Salvador toasted crackers on a flat rock, Jack coaxed drumbeats from an upside-down bowl, Clover sang a song about morning glories, and everyone stood a little too close to the fire. We jumped back when its flames lashed towards us; we let the ash sink into our hair and settle on our pores.
Then some of Sal’s crackers slipped into the fire, charring instantly. My father just laughed, and tossed in an apple he’d been chewing. Soon, everyone was whooping, emptying their hands and pockets. Letters, dollars, bracelets, pills, pictures, all leapt into the flames like willing victims of a sacrifice. Jack beat harder on his drums, keeping pace until someone threw them in, too.
“Get the books,” someone said.
“Burn the past,” said another.
“A fresh start, man! A new day.”
I watched as anthologies, encyclopedias, poems—the guts of our tiny commune library—fluttered and dove into the fire.
“I wrote that one,” said a professor, as his book sizzled and burned.
Clover and Sal were dancing.
“Isn’t it marvelous, Almond? It’s all happening!” exclaimed my mother, tearing off her clothes to add them as well.
“Don’t look so nervous, little lady,” my father teased. “We won’t throw you in too.”
I am sixteen now, and I’ve been heartbroken enough to know love isn’t easy. Thick, thin, black, white, strong, feeble, obstreperous, prosperous, peckish, mustached, freckled, eye-patched love. It’s all hard.
All kinds of love.
“There’s more than one fish swimming in the sea,” Nana says on cue, but I know now that fish aren’t the only thing swimming around.
“If you were a sea creature what would you be?” I ask that night at dinner. “A hermit crab? A manta ray? Maybe a beluga whale?”
It is a silly question, but she answers seriously.
“A sea cucumber,” she says. “They are the least exciting.”
Nana wants me to finish my soup. It’s the alphabet kind. It will make me feel better.
I dangle my spoon in the broth, watching pasta letters bob and sink in a sea of language. Several of Roosevelt’s New Deal agencies establish themselves, then dissipate. Otherwise, the soup’s messages are spelled out in words I can’t understand.

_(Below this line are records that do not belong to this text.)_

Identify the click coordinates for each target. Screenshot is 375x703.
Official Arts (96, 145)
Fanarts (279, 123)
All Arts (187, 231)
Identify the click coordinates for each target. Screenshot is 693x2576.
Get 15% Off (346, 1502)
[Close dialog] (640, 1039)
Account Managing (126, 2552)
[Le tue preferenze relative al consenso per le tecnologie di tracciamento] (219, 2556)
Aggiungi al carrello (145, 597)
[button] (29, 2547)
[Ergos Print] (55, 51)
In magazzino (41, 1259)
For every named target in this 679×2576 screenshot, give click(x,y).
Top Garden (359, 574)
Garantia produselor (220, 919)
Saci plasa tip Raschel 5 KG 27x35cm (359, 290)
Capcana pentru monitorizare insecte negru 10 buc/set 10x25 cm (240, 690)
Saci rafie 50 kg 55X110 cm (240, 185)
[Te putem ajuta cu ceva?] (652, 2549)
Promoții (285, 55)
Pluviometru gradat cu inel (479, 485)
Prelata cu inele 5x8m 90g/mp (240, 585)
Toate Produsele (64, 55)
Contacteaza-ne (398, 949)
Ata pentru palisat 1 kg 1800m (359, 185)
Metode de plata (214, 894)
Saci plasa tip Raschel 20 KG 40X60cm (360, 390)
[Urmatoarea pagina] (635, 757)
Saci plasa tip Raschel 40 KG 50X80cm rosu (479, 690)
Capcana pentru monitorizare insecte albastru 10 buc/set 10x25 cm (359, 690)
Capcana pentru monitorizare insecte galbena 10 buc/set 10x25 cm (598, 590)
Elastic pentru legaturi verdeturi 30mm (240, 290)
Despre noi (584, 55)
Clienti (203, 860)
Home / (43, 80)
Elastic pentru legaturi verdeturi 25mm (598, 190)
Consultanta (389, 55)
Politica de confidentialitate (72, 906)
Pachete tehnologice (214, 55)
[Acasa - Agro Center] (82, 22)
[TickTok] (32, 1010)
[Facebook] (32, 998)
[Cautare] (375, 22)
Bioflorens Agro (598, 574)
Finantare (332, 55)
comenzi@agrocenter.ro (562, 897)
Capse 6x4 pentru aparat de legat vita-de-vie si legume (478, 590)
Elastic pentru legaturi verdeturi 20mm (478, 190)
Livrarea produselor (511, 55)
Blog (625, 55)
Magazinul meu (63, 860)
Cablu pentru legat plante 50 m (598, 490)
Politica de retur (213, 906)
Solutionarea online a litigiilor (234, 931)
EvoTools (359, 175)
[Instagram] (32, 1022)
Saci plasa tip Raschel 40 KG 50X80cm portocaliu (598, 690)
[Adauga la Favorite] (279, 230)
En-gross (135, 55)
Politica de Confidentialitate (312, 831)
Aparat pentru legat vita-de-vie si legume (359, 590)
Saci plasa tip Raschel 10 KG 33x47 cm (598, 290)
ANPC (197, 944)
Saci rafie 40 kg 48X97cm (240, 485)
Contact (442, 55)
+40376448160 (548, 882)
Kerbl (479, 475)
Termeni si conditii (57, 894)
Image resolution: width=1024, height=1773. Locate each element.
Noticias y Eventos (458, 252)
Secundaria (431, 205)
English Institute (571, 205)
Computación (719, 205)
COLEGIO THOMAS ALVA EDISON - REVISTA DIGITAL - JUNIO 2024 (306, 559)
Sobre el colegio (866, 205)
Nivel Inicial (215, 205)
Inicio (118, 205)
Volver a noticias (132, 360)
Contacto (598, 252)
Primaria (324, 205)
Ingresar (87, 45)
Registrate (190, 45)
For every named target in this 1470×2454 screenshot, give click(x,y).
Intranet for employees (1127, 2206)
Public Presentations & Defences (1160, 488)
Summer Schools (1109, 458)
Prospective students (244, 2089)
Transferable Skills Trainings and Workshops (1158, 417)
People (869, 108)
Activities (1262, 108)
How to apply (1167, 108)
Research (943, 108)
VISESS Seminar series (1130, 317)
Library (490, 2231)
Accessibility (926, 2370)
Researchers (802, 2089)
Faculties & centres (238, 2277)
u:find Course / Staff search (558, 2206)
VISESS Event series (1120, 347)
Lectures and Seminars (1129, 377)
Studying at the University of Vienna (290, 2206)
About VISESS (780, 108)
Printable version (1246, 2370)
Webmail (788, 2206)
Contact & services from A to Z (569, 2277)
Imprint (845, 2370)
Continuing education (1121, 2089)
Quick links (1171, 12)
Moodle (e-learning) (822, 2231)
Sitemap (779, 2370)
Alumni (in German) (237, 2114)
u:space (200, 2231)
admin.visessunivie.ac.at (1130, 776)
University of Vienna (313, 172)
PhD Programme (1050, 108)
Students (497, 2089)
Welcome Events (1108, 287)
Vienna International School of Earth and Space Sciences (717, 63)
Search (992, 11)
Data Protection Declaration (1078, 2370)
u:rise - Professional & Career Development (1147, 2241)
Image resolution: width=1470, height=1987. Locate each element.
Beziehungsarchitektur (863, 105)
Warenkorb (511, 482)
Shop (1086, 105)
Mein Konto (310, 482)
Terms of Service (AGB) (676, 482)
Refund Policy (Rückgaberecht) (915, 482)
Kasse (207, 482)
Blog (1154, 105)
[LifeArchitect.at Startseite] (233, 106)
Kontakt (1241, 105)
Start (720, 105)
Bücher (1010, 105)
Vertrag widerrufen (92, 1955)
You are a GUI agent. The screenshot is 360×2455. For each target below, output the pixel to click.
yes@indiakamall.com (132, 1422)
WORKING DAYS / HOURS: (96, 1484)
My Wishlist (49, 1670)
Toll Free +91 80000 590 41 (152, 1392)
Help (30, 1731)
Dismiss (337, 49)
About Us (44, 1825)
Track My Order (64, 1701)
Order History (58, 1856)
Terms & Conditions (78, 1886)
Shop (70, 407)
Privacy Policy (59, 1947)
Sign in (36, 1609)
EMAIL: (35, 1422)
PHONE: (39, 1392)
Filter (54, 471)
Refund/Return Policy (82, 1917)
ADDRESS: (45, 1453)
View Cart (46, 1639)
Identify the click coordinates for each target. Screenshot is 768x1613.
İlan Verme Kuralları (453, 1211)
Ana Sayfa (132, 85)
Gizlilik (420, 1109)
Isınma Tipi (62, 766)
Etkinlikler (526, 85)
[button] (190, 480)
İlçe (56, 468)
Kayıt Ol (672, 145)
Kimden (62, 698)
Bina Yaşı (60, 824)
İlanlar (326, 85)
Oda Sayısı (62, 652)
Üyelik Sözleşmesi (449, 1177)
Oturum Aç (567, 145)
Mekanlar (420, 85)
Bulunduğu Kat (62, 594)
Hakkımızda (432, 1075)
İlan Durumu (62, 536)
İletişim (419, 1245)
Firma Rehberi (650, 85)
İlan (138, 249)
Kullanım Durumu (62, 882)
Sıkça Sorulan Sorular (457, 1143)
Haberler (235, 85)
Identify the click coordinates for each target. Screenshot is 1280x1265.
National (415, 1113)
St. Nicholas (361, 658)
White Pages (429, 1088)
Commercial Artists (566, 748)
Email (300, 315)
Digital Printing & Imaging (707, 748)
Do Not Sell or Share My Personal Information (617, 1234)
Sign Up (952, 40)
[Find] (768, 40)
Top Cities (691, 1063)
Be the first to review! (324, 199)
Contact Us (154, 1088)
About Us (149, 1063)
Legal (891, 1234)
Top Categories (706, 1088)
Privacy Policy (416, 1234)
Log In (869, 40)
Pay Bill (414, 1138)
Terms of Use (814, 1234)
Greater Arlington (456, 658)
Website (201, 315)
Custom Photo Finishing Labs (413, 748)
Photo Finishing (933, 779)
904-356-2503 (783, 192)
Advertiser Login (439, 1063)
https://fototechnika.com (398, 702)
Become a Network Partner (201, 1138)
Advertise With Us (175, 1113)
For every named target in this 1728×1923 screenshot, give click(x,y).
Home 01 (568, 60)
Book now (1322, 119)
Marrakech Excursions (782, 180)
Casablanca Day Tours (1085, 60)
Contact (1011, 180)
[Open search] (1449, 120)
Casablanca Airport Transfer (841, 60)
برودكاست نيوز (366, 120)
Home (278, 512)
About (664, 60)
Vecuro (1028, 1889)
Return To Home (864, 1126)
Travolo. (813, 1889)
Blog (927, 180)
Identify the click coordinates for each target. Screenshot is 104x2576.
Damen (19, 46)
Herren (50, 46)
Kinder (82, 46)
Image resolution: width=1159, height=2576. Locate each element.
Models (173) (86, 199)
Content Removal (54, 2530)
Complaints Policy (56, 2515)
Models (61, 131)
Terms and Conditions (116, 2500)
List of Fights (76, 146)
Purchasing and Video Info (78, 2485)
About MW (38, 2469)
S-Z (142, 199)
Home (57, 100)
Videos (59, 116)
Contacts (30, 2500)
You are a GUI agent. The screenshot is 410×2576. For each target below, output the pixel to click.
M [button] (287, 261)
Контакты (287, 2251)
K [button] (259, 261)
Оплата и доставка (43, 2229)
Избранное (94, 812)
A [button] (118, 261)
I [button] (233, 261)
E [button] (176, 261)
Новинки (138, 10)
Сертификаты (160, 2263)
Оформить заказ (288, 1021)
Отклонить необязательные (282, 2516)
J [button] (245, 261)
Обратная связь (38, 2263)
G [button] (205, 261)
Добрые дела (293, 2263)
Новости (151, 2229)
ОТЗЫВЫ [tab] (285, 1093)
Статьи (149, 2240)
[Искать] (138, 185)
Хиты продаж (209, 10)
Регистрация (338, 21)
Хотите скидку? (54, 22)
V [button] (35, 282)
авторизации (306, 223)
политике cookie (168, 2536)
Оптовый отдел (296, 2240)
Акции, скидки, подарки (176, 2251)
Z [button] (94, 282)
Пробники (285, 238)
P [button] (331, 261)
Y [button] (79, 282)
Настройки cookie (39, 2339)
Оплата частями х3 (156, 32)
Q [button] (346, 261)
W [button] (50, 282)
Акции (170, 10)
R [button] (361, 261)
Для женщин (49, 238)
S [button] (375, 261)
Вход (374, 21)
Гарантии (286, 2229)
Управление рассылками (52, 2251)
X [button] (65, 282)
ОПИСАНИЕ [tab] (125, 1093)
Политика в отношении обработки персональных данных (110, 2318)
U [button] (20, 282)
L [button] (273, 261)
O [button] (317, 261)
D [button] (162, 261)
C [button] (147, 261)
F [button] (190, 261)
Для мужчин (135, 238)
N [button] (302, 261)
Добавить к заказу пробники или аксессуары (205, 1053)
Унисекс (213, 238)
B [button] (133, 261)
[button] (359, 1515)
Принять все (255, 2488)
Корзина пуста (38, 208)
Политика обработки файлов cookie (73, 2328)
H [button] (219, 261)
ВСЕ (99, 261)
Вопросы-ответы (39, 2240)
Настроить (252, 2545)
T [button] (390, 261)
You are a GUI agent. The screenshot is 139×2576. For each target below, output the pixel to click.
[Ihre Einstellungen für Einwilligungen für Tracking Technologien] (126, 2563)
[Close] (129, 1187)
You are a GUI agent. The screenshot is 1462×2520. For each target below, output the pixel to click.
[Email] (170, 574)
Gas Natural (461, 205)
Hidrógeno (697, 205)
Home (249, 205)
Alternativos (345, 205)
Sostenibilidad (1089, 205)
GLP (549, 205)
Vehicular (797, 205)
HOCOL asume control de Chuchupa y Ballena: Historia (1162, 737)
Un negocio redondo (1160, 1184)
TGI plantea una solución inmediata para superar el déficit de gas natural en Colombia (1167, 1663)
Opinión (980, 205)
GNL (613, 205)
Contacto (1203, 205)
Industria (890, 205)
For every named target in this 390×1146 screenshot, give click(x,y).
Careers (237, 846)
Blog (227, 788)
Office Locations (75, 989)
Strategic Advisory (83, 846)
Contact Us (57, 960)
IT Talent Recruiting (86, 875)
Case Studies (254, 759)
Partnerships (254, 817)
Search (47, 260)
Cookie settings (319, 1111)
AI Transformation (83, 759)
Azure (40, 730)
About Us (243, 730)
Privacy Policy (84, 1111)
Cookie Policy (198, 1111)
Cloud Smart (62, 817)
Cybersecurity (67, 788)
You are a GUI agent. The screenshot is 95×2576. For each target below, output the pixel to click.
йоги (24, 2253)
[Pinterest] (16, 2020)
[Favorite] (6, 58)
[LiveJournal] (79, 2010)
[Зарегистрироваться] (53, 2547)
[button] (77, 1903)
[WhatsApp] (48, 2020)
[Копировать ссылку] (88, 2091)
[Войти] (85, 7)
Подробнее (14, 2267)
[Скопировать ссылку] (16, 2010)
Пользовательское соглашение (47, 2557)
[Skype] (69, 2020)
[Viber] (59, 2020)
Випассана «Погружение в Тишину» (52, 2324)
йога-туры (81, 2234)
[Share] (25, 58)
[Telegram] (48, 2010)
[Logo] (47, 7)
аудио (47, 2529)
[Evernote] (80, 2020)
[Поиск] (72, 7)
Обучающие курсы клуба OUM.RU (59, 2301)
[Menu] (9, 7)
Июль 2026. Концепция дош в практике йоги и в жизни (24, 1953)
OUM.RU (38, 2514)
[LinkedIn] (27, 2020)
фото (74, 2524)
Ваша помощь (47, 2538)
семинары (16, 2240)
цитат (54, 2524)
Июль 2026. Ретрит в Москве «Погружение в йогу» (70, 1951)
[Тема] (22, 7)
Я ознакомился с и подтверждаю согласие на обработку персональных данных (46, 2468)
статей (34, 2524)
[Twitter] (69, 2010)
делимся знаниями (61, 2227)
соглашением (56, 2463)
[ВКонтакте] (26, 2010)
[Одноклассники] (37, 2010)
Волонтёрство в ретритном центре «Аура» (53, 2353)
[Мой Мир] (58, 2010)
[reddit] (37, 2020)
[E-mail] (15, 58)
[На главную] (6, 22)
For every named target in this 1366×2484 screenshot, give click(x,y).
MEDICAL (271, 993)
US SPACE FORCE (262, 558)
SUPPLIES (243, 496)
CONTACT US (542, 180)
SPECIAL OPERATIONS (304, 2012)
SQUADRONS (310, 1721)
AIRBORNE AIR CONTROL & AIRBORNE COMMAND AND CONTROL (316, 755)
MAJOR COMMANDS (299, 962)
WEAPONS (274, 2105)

“You would make a good echinoderm,” I say finally. Then I inform Nana of my plans to clean my room later that night. She seems pleased, and offers to vacuum, once the floor is clear. I tell her I’ve also been considering an outing tomorrow afternoon, perhaps to the local supermarket or gas station.
I tell her I’ve come up with my own aphorism. She lifts one large eyebrow expectantly.
“There’s no such thing as free love. Get it? Like economics—free lunch.”
She gets it, or at least she puts down her soup spoon, pats my head, and tells me to always remember that I am something pretty special.
But I still feel strung out, loose, like a fish on land, or a girl on the moon, or flower no one recognizes, taking root in an unexpected place.